**GIVEN INFORMATION:**
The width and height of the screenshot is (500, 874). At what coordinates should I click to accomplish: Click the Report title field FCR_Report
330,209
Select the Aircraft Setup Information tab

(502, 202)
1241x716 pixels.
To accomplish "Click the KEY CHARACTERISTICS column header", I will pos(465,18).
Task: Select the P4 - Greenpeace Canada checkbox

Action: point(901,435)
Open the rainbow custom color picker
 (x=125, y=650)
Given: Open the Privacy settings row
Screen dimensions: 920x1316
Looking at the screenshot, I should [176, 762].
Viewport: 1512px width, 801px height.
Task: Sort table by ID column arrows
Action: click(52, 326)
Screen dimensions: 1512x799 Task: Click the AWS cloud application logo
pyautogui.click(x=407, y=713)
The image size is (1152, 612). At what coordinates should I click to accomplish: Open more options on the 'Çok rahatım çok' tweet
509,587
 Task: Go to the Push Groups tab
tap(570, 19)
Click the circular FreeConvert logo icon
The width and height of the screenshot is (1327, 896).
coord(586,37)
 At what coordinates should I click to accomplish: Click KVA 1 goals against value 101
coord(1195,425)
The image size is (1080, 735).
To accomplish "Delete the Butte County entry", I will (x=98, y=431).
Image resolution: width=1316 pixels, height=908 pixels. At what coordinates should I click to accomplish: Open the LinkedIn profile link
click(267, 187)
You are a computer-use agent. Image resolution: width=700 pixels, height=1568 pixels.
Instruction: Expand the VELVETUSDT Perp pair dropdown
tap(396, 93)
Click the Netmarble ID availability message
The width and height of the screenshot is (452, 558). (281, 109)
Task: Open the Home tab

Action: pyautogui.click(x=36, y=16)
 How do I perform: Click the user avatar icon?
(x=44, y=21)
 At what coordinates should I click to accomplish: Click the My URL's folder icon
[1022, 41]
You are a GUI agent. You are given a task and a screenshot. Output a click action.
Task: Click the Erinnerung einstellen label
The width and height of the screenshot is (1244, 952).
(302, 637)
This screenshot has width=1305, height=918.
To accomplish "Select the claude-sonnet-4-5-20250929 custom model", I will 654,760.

**WORK TASK:**
In these records, tally the lines that contain the string "agent", and give only the result.

**COMPLETED EXERCISE:**
2